抗告人は「原決定を取り消す。相手方(担保取消決定申請人)の担保取消決定申請はこれを却下する。」との裁判を求め、その理由として別紙抗告理由書記載のとおり主張した。

よつて按ずるに、

本件記録に徴すると、本件執行停止命令の申請人である有限会社金田分店は原裁判所に対して本件抗告人を被申請人として昭和三十年二月十八日原裁判所に「被申請人が申請外櫛原修に対してなした長野地方裁判所飯田支部昭和三十年(ラ)第六号競落不動産引渡命令申請事件の引渡命令正本に基く本件物件に対する執行は本案判決するまでこれを停止する」との裁判を求め、その理由として、「被申請人は右正本に基いて執行吏に委任して申請人方に臨み、不動産引渡の執行を開始した。然しながら本件物件は昭和二十八年九月一日申請人会社が右櫛原修から賃借して引渡を受けたもので、借家法の適用のある賃貸借契約に基くものであつて、競落人に対抗できる賃借権であるから、申請人は被申請人に対して執行の目的物に対する異議の訴(同庁昭和三十年(ワ)第七号)を提起したので、右強制執行の停止を求める。」と主張した。

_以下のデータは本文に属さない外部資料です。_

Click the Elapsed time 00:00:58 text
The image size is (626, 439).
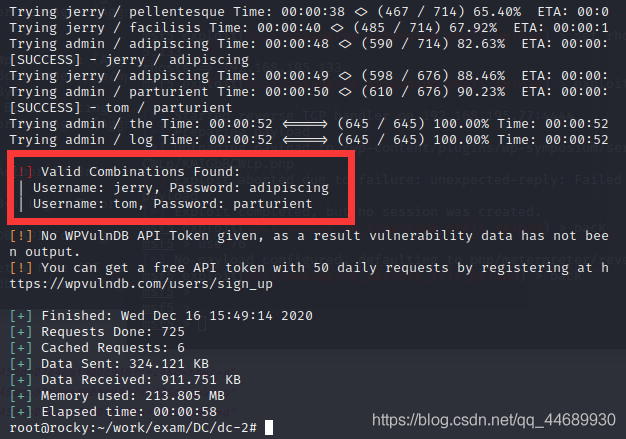(x=129, y=411)
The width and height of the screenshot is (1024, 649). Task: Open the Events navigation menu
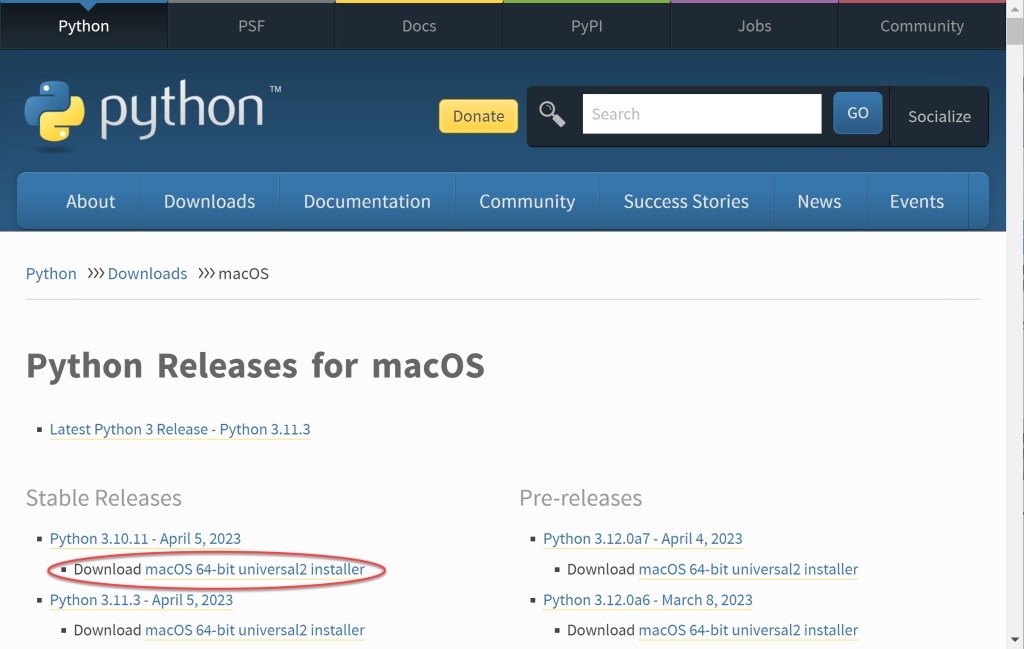pos(916,201)
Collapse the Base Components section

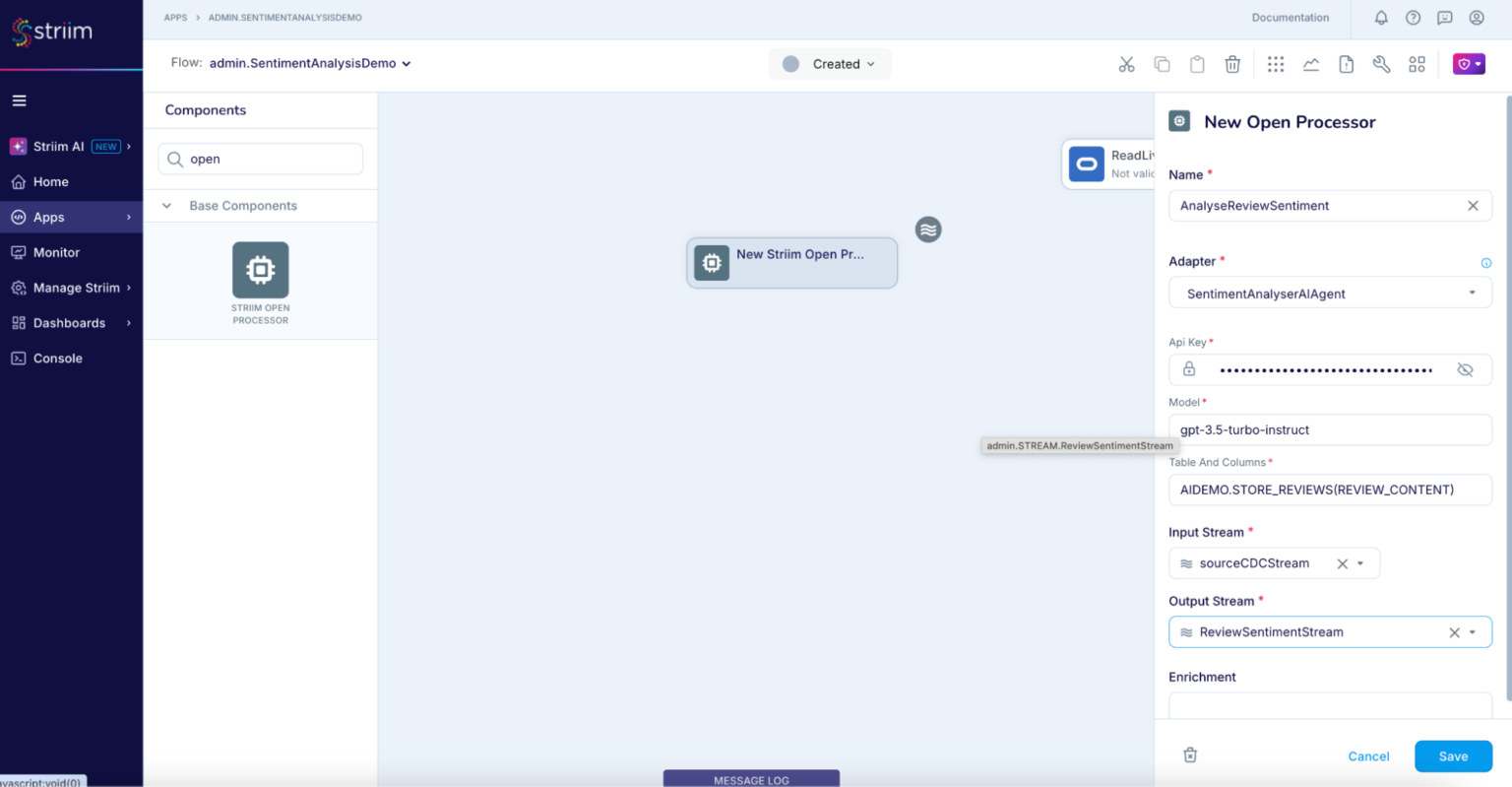click(x=165, y=205)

そこで、原裁判所は申請人に保証として金五万円を供託せしめて「右強制執行は本案判決をなすに至るまでこれを停止する」旨の決定をしたこと並びに右の異議事件について、昭和三十年四月六日申請人敗訴の判決が言渡されたので、申請人は同月八日東京高等裁判所に控訴を申し立てるとともに、同裁判所に対して右強制執行停止命令を申請して同日同裁判所から金十万円の保証を立てることを条件に停止命令を受け翌九日長野地方法務局飯田支局に対して供託手続をした。従つて、第一次の担保については担保の事由が止んだからこれが取消を求めると申立てたそこで、原裁判所はさきに同庁が提供させた担保については担保の事由が止んだものと認めて同年六月八日担保取消決定をしたことが認められる。

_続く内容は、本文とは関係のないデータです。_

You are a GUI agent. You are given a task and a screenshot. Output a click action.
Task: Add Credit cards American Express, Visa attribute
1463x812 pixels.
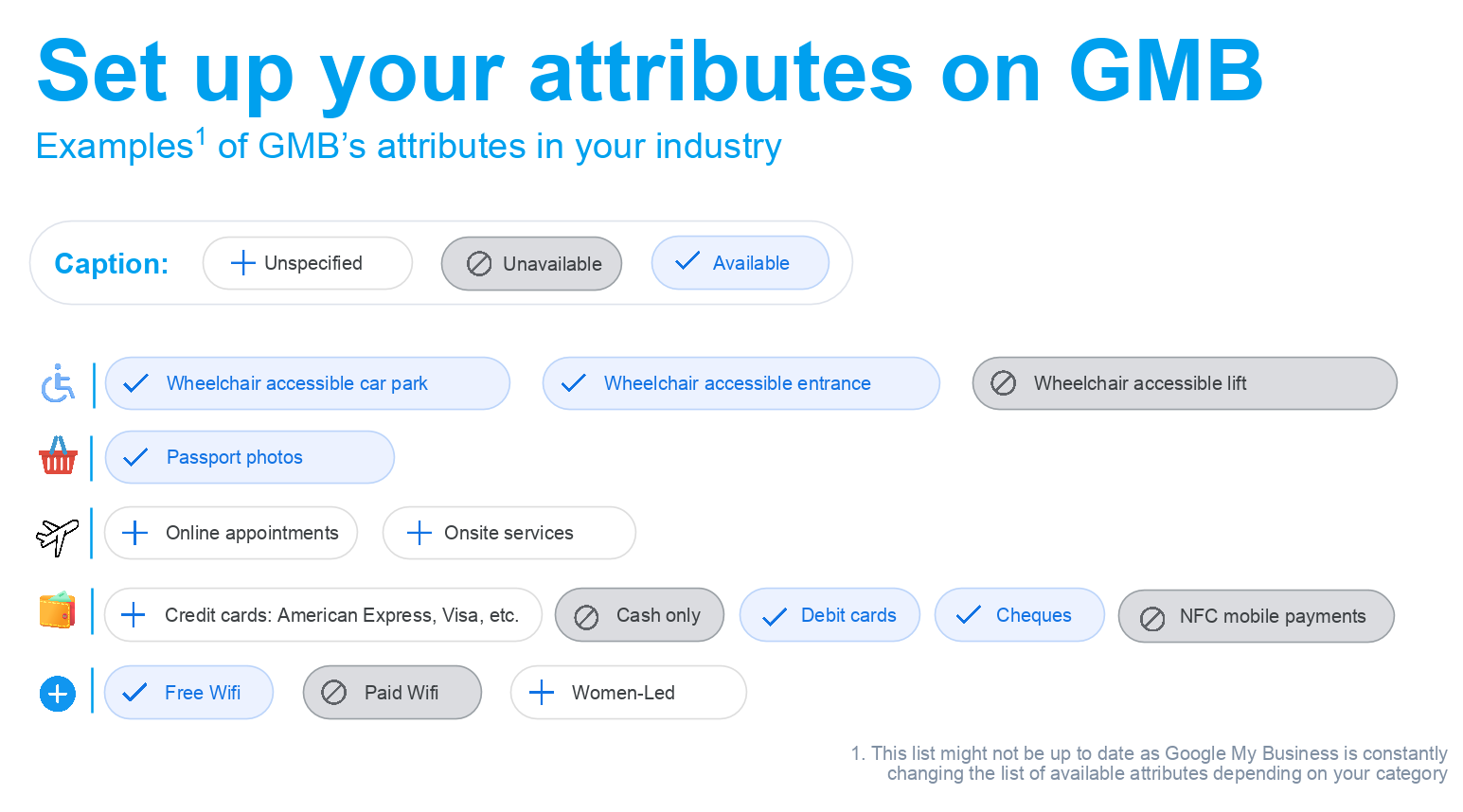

ところで、原裁判所でなした停止命令は同裁判所において本案の判決を言渡すまで存続するに止まるものであることは該命令自体によつて明であり、原裁判所において本案判決の言渡があつたことは前記のとおりであるから、右停止命令の効力はもはや消滅したものといわなければならない。そして、本案事件の控訴審の停止命令において命じた担保は、第一審における執行停止によつて生じた損害、その他債権者に生ずることあるべき損害の全額を担保せしめる趣旨であつて、控訴審の停止命令が発せられた後に生じた損害のみに限局せらるべきものではないから、申立人が控訴審の命じた担保を供託したときは原審(東京地方裁判所)の停止命令に基いて供託した担保はその必要を見なくなつたものであつて、相手方の同意を要しないで申立人においてその還付を請求することができるものと解するのが相当である。(大審院昭和三年十一月十五日決定参照)抗告人の主張するところは、右の見解と異にする見地からの立論であつて、当裁判所は採用しない。

他に、原決定を違法とすべき瑕疵は認められない。

従つて、原決定は相当であつて、本件抗告は理由がない。

よつて、これを棄却すべきものとし、主文のとおり決定する。

(裁判官 浜田潔夫 仁井田秀穂 伊藤顕信)

(別紙)抗告理由書

相手方の担保の事由止みたりとの申請理由は、

前記昭和三〇年(ヲ)第一五号強制執行停止命令申請は、相手方より抗告人に対する同庁昭和三〇年(ワ)第七号執行に対する第三者異議訴訟事件の提起にもとずき、これをなしたるところ、右本案訴訟は昭和三十年四月六日相手方敗訴の言渡を受け更に控訴し(現在東京高等裁判所第三民事部事件として系属し、)これにもとずき同庁昭和三〇年(ウ)第二〇四号強制執行停止命令申請事件による強制執行停止命令を得るにつき、保証金十万円を供託したるにより、第一審判決迄の効力を有する前記昭和三〇年(ヲ)第一五号事件に関する本件担保は担保の事由止みたりとなすものであるけれども、

(1)  本件の本案訴訟たる執行に対する第三者異議訴訟事件は、第一審において相手方敗訴したるに拘らず更に控訴中にて未だ完結せず、従つて、第一審判決において相手方に対し負担を命ぜられたる訴訟費用につき抗告人に支払うべき債務額、又勝訴者たる抗告人に対し蒙らしめたる損害につきこれを賠償すべき債務額は、前記保証金により担保せらるべきところ、前記債務額は判決確定をまつて確定せられる故に、相手方の前記担保による担保義務は解消せられていない。よつて担保の事由止みたりとはなし得ない。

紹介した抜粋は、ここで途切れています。